Esta es, en una apretadísima síntesis, la vida que vivió Elías. Por supuesto que realizó muchas otras proezas y milagros, que no detallaré aquí en honor a la brevedad y paciencia del lector. Pero sí es importante entonces, llegando al final de este texto, tener en cuenta por qué motivo lo traje. ¿Qué rasgos estoicos podemos advertir en este personaje?
Filón de Alejandría, el gran escritor y filósofo destacado de la comunidad judía helenística de Alejandría, Egipto, en el siglo I d.C., escribió extensamente en griego koiné sobre filosofía, política y religión en su época. El estoicismo es la gran presencia filosófica que condiciona el pensamiento de Filón y el que le proporciona una visión religiosa universalista; desde luego un estoicismo inseparable de platonismo.

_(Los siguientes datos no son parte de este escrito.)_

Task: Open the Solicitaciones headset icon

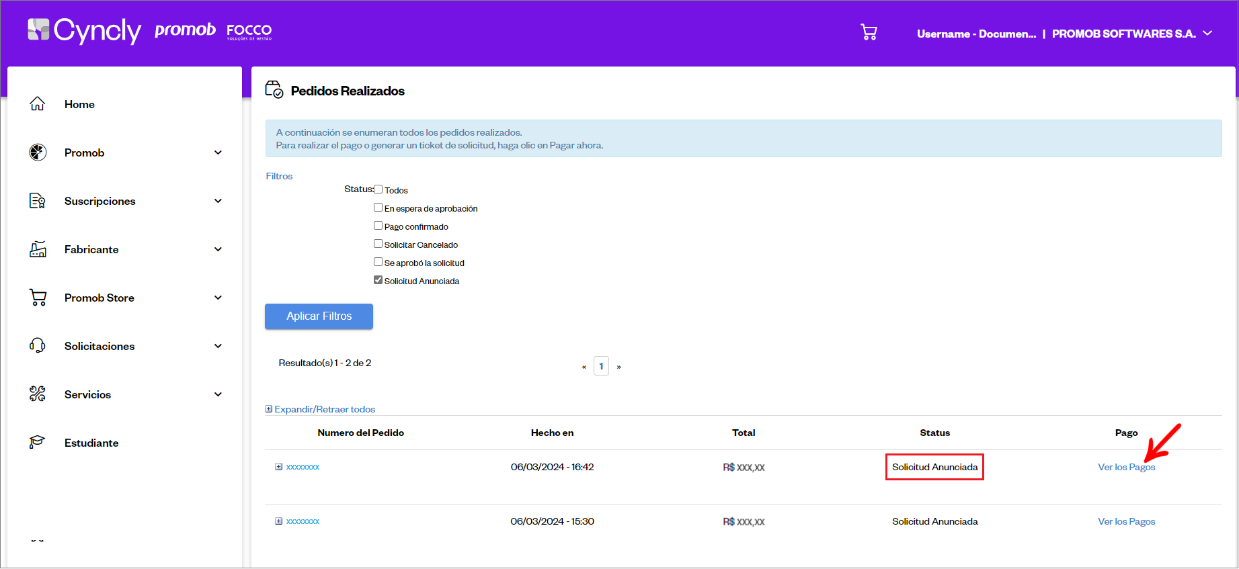Action: (38, 346)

Y, en tal sentido entonces, Filón aprecia la fe inquebrantable de Elías, aún cuando se enfrenta a la persecución y al miedo. Debemos comprender que los conceptos de “memento mori” y “premeditatio malorum” estuvieron siempre acompañando la vida del profeta, puesto que la conciencia de su muerte lo perseguía desde el momento mismo en que pronosticó los años de sequía en Israel y, mucho más cuando logró la imposición de la concepción de Yahveh como Dios único y el pueblo se postró rostro en tierra para adorar únicamente a su Dios.

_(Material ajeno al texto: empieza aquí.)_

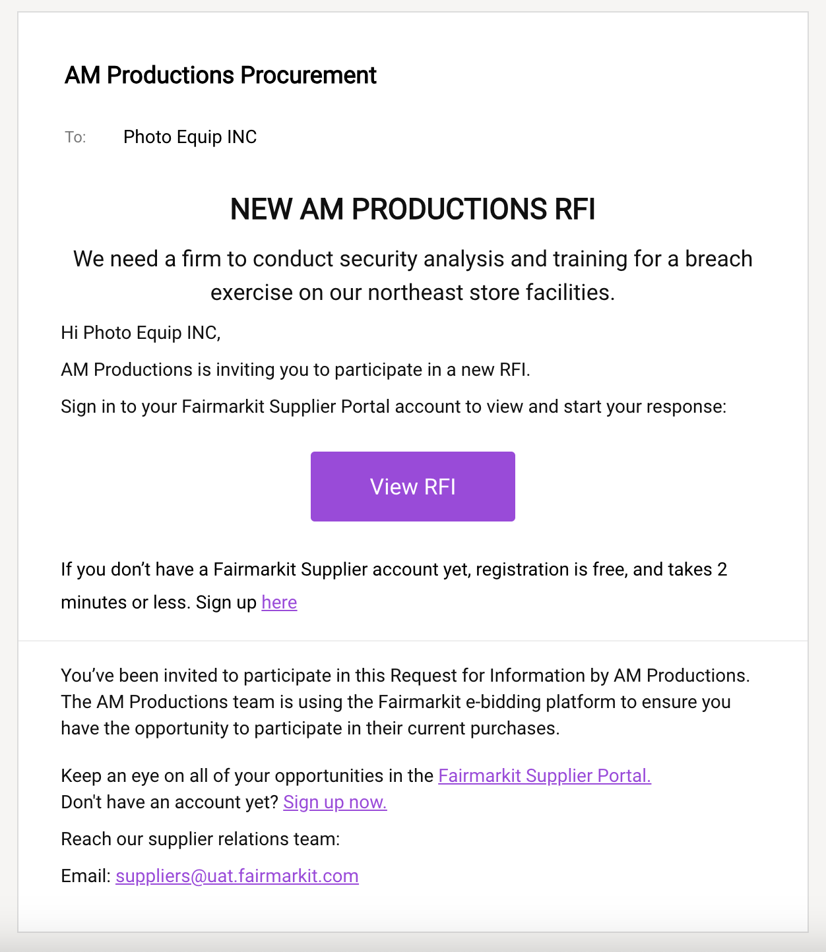The width and height of the screenshot is (826, 952).
Task: Click the security analysis description paragraph
Action: 413,276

Es por ello que Yahveh primero le indica dónde debe refugiarse (el arroyo de Kerit), luego lo envía a Sarepta, a la casa de la viuda y más tarde, sin esperar la voz de Yahveh huye por miedo de ser muerto, al desierto, donde Dios lo vuelve a encontrar y convocar. Aquí es importante tener en cuenta, el acompañamiento y protección de su Dios, conocedor del carácter de Elías, que por momentos se tornaba inseguro y depresivo. Pero también es muy importante reconocer que no cualquiera está en condiciones de ser elegido profeta de Dios. Él escoge a sus “voceros” y nunca sabremos qué pasó por la cabeza de cada uno de ellos, qué sensaciones y percepciones tuvieron al recibir la voz de Dios, que les ordenaba ser sus mensajeros en Israel.
De alguna manera, como grafica el profesor Antonio Piñero, profesor emérito de la Universidad Complutense de Madrid, el profeta estaba “tomado” por la Presencia Divina y Dios hablaba a través de la garganta del profeta. Las consecuencias psíquicas que dicha intervención divina produciría en cada uno de ellos, sólo podrían ser posibles de analizar a través de estudios psicológicos y psiquiátricos que, en tanto modernos, no estoy segura de que puedan captarlas con precisión.

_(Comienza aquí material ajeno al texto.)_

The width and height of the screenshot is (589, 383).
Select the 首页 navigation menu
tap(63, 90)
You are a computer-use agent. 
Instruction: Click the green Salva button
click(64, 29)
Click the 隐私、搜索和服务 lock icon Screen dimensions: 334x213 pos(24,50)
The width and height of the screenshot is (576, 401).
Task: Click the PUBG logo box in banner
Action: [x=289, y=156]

La búsqueda de Elías en el desierto y su posterior encuentro con Dios en el monte Horeb son interpretadas por Filón como una metáfora de la introspección del hombre en busca de la verdad y la comprensión espiritual.
Otro rasgo estoico saliente de Elías, a entender de quien escribe es la aceptación sin condicionamientos del destino que lo alcanza. Obsérvese que ante cada orden que su Dios le imparte reacciona sin dudar y -al igual que Abraham a quien ya hemos analizado-, se levanta y en forma inmediata y sin preguntar nada, hace lo que se le ordena.
Por supuesto que más tarde, volveremos a encontrarnos con la figura y el recuerdo de este enorme profeta, pero ya en el marco del cristianismo, dado que para esta corriente será una figura señera, pero no cabe duda alguna que a pesar de la existencia de otros profetas que le precedieron, Elías con su aparición, marca un punto de inflexión en la historia del antiguo Israel.